T. gondii is an obligate intracellular, the definitive hosts only are domestic and wild cats; in which the sexual phase of the life cycle occurs in the intestinal epithelium ended by the shedding of un-sporulated oocysts in feces and the sporulation occurs outside the host. In the intermediate hosts which are either animals, birds or man a transient acute phase caused by tachyzoites followed by the chronic phase which is characterized by formation of dormant tissue cysts contain bradyzoites (Dubey, 2010a). The T. gondii infection routes to human through ingesting undercooked meat containing the tissue cysts, consuming food or drink contaminated with oocysts and/or accidentally ingesting oocysts from the environment (Dubey et al., 2004).
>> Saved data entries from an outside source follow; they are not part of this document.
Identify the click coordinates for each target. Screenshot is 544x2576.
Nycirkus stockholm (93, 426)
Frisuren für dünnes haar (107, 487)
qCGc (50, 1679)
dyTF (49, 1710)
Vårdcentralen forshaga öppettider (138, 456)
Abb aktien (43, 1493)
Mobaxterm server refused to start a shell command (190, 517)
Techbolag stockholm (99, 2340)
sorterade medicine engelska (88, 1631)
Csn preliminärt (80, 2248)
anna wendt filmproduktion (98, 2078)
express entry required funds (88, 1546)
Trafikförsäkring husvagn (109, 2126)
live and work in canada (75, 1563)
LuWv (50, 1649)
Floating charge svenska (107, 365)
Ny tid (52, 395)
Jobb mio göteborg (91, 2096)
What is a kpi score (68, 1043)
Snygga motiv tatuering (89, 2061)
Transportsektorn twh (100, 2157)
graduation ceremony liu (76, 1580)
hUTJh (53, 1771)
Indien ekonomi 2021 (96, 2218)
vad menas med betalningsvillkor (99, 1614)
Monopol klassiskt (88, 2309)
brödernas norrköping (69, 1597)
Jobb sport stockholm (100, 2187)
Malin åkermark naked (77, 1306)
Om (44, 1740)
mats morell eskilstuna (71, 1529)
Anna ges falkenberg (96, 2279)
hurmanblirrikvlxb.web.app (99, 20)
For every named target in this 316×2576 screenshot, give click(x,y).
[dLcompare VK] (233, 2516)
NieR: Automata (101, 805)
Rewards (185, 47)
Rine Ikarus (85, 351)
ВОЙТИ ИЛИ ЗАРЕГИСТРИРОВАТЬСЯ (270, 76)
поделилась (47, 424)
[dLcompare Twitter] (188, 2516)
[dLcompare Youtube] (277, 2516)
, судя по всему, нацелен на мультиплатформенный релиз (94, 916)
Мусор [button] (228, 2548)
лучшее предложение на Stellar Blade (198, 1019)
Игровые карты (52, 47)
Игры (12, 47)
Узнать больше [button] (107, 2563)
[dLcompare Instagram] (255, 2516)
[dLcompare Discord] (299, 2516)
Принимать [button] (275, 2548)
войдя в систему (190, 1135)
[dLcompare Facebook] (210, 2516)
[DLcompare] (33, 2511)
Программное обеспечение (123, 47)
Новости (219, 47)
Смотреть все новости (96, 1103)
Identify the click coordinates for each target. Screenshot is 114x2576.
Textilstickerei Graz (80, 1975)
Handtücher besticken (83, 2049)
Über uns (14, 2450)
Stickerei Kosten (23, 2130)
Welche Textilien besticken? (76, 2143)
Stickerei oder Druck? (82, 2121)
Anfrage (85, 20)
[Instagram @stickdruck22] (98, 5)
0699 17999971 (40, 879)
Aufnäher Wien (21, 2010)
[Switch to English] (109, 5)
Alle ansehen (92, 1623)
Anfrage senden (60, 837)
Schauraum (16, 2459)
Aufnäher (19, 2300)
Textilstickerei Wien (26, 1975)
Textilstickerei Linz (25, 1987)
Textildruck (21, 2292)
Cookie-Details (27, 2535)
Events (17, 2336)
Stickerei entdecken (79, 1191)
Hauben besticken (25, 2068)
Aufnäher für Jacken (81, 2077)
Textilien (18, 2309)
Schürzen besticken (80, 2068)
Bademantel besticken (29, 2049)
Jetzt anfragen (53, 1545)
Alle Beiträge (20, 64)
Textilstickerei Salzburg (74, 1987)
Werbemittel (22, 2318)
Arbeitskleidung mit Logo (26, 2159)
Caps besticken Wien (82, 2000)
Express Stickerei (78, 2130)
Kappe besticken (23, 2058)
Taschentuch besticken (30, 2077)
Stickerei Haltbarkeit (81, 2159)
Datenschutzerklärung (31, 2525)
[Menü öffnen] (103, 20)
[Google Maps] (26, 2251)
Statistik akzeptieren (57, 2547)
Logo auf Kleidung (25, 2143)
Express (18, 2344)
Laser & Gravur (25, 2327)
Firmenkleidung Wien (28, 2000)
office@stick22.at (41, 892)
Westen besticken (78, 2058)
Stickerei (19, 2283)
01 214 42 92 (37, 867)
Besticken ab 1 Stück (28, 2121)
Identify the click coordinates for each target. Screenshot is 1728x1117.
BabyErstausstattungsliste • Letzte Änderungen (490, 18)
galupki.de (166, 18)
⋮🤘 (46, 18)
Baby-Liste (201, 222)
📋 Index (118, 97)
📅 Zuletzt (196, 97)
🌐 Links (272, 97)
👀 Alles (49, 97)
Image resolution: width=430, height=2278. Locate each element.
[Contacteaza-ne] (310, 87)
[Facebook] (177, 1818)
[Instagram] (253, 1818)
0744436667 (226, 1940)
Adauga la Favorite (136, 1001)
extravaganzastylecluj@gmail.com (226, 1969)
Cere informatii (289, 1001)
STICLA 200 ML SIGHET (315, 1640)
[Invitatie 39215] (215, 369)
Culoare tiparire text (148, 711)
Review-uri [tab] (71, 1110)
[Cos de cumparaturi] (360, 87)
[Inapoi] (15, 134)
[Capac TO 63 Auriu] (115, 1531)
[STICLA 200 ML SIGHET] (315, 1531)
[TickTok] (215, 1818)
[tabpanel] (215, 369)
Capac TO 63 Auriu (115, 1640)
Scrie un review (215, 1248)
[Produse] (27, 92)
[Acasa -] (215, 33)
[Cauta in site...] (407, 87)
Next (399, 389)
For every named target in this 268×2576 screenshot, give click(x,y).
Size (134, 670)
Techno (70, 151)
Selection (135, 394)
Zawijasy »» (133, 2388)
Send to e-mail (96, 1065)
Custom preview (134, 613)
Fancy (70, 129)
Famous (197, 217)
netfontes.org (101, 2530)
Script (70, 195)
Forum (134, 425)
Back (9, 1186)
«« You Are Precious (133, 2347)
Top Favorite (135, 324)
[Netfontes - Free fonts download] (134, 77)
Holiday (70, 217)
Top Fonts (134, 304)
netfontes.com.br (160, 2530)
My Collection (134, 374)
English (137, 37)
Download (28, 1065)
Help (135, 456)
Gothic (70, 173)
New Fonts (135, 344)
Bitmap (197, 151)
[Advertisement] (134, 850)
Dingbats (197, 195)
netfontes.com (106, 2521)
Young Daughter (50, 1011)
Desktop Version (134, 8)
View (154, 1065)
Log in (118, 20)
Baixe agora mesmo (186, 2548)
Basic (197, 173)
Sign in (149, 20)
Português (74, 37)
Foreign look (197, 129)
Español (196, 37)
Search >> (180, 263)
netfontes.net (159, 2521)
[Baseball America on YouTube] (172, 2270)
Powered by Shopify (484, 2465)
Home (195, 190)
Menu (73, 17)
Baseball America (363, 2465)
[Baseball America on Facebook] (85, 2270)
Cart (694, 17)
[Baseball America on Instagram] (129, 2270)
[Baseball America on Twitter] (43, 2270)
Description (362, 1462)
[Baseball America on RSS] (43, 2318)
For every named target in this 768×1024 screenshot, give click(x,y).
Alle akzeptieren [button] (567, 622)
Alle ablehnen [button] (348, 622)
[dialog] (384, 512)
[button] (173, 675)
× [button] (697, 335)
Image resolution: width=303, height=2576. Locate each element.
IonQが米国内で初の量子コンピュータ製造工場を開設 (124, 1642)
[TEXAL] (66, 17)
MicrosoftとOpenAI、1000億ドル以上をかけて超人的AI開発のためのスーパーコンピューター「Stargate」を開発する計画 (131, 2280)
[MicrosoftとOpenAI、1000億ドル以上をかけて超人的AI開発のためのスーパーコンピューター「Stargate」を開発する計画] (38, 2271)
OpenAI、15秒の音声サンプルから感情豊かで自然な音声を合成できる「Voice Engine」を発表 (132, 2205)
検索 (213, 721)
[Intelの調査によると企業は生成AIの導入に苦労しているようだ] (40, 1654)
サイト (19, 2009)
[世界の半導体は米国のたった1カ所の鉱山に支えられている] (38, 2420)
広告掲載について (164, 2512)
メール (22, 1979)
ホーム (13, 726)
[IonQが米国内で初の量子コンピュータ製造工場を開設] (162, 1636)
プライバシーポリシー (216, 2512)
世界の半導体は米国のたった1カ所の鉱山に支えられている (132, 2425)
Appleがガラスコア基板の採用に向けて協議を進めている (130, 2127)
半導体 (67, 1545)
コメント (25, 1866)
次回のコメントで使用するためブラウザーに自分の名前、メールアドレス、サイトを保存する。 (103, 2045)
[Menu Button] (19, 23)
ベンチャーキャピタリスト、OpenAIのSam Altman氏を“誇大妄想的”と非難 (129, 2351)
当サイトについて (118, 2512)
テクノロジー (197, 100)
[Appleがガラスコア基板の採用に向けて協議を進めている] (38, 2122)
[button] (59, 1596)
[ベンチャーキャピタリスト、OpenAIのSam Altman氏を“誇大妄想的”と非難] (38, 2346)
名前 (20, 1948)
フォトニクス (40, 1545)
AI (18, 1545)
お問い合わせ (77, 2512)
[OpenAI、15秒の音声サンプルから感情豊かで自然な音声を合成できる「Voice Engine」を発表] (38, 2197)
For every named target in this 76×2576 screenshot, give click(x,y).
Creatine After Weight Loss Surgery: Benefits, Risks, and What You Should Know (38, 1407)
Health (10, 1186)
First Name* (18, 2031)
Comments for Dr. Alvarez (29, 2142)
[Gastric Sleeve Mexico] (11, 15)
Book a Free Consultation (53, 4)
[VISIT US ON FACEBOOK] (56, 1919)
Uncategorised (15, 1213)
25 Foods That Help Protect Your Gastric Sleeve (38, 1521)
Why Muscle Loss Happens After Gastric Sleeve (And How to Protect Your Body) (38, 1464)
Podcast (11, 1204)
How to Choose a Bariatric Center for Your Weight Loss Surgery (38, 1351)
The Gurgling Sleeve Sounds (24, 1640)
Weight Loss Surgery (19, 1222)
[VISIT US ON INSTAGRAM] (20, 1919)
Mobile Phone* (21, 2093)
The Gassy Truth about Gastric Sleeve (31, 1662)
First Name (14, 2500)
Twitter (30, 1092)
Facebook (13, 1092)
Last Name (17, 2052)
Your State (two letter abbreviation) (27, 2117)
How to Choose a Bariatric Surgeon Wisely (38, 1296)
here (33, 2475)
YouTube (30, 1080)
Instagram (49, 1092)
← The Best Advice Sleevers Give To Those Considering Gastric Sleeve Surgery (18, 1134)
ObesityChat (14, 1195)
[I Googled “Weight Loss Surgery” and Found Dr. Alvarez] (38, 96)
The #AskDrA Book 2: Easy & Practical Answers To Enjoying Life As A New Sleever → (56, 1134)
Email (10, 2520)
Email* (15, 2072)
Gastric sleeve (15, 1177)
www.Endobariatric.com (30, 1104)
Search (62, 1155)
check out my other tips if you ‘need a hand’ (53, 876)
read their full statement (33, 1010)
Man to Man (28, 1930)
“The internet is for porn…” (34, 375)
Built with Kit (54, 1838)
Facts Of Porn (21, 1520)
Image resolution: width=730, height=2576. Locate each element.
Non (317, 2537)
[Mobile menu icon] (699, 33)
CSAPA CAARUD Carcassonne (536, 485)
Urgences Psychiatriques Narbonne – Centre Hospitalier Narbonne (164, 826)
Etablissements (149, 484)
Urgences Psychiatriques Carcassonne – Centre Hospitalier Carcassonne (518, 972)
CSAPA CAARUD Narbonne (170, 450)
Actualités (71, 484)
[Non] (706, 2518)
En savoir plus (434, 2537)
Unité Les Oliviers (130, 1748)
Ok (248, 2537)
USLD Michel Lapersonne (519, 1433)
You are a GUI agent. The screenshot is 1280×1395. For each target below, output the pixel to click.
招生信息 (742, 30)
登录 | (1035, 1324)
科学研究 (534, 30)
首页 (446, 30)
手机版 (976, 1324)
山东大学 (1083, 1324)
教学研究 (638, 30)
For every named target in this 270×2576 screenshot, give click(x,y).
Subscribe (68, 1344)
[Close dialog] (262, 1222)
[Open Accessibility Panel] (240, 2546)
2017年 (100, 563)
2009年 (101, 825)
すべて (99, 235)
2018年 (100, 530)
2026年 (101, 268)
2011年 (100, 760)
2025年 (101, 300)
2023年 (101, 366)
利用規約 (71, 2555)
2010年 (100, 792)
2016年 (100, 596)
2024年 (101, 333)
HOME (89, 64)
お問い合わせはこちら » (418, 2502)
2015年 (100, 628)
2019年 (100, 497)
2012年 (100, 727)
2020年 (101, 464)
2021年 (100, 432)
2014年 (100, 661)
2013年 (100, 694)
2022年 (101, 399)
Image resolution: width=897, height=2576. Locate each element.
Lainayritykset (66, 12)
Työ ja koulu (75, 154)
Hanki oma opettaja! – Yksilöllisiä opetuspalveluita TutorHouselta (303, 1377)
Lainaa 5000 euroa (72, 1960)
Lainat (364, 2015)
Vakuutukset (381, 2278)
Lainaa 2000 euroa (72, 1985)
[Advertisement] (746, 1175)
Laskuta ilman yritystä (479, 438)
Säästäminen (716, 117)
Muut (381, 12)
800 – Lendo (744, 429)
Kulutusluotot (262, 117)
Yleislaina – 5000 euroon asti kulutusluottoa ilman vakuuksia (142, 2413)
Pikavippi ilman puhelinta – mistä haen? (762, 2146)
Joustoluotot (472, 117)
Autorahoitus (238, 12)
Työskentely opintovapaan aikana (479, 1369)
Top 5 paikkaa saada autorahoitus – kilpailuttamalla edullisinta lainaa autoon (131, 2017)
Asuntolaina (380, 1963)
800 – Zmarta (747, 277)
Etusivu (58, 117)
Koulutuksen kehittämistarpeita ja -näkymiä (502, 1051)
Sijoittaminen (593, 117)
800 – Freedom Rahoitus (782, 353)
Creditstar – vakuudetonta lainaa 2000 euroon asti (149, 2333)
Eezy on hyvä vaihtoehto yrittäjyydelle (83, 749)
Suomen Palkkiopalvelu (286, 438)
Different serological tests were performed in many countries for serologic prevalence in free-range or backyard chickens worldwide. Prevalence varied from 2-100% depending on the source of the chickens. Prevalence of infection was 17.9% in India (Sreekumar et al., 2003), 38% in Brazil (Dubey et al., 2007a) and 85% in Nicaragua (Dubey et al., 2006) using Modified Agglutination Test (MAT). Recently, Bartova et al. (2009) reported, T. gondii antibodies in 1 of 293 chickens from the Czech Republic, Chumpolbanchorn et al. (2009) found T. gondii antibodies in 64% of 303 FR chickens from Thailand using Indirect Fluorescent Antibody Test(IFAT) and Yan et al. (2009) reported T. gondii antibodies in 11.4% of 361 FR chickens and in 4.1% of caged chickens in Peoples Republic of China using MAT. Few reports of chicken toxoplasmosis from Egypt, the infection rate were 47.2% (El-Massey et al., 2000) and 40.4% (Dubey et al., 2003) in free range chicken using MAT and in additionally Deyab and Hassanein, 2005, found MAT antibodies in 18.7% of 150 chickens from slaughterhouses in Egypt.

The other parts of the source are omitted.